Which of the lines in the records below hold the string "Focus"? Copy every one of them.

Records drawn from a dataset
[Start of Attachment]

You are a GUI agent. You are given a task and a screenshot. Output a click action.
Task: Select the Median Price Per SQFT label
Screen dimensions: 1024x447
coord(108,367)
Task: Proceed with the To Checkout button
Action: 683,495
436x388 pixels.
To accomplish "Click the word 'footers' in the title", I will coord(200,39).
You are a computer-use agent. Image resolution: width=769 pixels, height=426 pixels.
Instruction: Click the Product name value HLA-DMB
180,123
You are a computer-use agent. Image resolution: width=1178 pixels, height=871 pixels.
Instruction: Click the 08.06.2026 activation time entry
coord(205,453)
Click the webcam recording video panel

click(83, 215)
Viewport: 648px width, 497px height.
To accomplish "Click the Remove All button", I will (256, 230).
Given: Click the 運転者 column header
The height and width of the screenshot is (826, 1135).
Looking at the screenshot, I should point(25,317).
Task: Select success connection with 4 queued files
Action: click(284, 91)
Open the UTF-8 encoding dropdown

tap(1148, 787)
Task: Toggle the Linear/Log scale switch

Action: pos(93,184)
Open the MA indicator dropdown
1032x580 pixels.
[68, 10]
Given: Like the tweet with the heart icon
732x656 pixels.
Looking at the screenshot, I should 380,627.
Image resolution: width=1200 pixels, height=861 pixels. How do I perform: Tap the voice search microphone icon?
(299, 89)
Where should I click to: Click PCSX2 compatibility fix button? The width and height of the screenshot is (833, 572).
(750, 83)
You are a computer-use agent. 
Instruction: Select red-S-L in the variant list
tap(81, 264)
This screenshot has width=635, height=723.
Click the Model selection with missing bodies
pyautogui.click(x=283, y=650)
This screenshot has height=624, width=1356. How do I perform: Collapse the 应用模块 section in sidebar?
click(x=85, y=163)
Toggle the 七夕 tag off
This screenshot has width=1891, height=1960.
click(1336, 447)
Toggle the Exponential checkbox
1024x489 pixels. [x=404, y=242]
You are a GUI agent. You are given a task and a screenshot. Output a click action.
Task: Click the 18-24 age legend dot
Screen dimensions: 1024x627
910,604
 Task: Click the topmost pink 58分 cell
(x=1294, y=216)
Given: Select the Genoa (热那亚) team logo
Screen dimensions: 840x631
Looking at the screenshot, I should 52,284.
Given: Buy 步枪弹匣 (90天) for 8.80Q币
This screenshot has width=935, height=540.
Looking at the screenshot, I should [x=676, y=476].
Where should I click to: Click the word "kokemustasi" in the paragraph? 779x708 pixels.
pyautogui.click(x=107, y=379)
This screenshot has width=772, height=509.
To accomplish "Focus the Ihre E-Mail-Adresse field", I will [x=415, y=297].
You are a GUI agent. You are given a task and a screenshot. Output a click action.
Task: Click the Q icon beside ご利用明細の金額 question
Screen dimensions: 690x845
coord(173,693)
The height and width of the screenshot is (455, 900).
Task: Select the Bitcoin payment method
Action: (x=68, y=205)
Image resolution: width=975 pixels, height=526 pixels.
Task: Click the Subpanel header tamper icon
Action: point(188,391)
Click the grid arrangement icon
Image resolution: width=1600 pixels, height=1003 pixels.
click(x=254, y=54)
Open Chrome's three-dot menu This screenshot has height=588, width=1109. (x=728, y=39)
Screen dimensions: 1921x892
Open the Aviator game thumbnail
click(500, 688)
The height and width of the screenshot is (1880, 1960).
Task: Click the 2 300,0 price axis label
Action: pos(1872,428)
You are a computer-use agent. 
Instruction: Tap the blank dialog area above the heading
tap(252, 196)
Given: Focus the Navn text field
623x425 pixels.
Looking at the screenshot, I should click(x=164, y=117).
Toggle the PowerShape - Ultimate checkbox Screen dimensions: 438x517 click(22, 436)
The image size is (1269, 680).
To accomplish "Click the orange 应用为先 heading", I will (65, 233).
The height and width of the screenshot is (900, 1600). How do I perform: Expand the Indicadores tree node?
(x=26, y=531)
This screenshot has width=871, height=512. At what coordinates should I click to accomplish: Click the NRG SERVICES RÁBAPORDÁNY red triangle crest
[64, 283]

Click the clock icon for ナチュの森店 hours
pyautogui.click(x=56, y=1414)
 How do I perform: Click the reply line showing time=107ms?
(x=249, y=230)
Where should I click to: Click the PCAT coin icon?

[End of Attachment]

(COMPLETED TASK):
To accomplish "Focus the Ihre E-Mail-Adresse field", I will [x=415, y=297].
Given: Focus the Navn text field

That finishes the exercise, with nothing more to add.